On average, how far off we are on our estimates from the actual price is -11.4 with a standard deviation of 7571.3. The price mean is 19088.03 with a standard deviation of 13045.16. Considering these factors, most of our estimates are good since at least 68% of them are within 8,000 of the actual price which is less than 1 standard deviation of the price. These values can be calculated from the following code block.

The biggest difference in our estimated versus the actual price was -60778.3. This corresponds to the 2005 dodge viper convertible which still hold a high value in comparisons to other cars in that make and year because its been discontinued and the only way to get one is by buying a used version. Its original MSRP was $81k according to cars.com. These statistics can be seen through the following code.

Used Car Data: Price vs Posting Date

We can also check how the prices of the same make and model car changes over later posting dates. First, we need to groupby the make, model, and year of a car and limit the rows to only rows that contain more than 1 posting date.

Then we can determine the change in price from the first posting date and last posting date over time by using the slope from those two points. We can generate a new column called slope to hold this value.

First, we remove impossible/extremely unlikely slopes, such as slopes over 100 and below -100 since these slopes would indicate price changes more than the total price of the vehicle within one year. With the remaining results, the average price of a used car put on sale barely changes at all with a 0.0016 dollars per day increase till its latest posting which does not seem that bad at first, but the standard deviation of the slope is 35.92, essentially putting most cars to either gain or lose within 36 dollars per day on their used car with an incredibly small amount gain more than lose. The gains are most likely cars that can stand the test of time in terms of quality and some higher end cars that become classics or have good reviews and are sold for higher profits later. The losses are just cars that gradually lose value over time as the miles on the car increase and the ratings of the car are not stellar. These values can be accessed through the following code block.

Conclusions

Overall, we found that the price and sales of vehicles are steadily going up, despite the major set back that was the COVID-19 pandemic. The car market is recovering and maybe the world will too.

With the new car data, we didn't have an effective model at predicting future sales because of the massive variation in sales. However, we found that the regression would worked well for finding average car sales and would likely work better for sales data in a longer time frame. We also saw the impact the pandemic had on all sales, as the residual data showed that April of 2020 significantly reduced the variance and average of all car sales.

Through used car data, we were able to determine important factors of a cars price, specifically make, year, and type of car contributing heavily to the price of the car. Specifically, the car type of SUV seems the hardest to predict with this dataset as it contains very high used car prices in later years compared to earlier years. With this analysis, one can determine what their current car could be valued on craigslist given its make, year, and type to determine whether it is worth it to consider selling their current used car for a new car.

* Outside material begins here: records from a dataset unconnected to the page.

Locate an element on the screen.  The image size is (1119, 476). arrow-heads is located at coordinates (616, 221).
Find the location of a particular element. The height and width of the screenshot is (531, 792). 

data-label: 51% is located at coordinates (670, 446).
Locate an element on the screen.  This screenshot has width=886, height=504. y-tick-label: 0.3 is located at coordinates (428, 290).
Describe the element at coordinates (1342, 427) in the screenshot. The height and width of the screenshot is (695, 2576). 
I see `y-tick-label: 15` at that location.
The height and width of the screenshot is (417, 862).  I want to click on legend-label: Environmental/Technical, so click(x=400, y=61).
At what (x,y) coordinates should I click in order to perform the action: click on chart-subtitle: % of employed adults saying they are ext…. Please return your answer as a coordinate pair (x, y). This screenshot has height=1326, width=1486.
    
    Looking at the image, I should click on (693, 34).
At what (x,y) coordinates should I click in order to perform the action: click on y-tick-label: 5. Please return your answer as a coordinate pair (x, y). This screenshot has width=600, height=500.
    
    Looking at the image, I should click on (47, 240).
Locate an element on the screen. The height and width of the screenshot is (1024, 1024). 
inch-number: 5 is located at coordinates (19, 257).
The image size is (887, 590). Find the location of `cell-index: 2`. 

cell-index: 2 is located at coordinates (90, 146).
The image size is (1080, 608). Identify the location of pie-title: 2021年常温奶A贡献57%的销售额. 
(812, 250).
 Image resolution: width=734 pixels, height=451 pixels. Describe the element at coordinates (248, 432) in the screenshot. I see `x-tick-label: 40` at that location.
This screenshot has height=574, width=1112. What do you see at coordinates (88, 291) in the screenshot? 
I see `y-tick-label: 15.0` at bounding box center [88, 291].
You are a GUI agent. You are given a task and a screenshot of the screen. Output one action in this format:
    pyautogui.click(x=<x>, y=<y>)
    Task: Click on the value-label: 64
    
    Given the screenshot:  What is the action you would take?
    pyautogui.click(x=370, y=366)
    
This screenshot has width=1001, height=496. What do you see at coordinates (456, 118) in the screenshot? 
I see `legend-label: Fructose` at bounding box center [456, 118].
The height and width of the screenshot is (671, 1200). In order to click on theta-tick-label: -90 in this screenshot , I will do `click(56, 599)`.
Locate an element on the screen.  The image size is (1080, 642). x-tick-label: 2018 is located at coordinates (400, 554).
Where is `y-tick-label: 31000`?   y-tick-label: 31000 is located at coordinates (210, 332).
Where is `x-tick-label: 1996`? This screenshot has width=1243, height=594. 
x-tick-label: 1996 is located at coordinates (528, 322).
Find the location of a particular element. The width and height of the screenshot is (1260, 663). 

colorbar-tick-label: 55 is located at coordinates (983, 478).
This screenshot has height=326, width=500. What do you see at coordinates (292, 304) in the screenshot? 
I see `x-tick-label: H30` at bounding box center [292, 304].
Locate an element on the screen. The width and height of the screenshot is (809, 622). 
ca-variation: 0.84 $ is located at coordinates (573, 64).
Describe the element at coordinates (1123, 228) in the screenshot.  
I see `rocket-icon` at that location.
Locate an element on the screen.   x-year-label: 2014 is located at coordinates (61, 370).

The information about price of used cars that had multiple posting dates showed that on average the price does not change over the years for a car with the same make, model, and year. This is helpful for people on the fence about what time to put their used car up on sale because the analysis shows that on average, it does not affect the price and that you should check for reviews on its longevity and efficiency to determine if it will go up or down.

We hope that this tutorial taught you something about the data science pipeline. By looking at two unique sets of data, we wanted to demonstrate some of the variety in data science applications, and how some models may fail while others may succeed.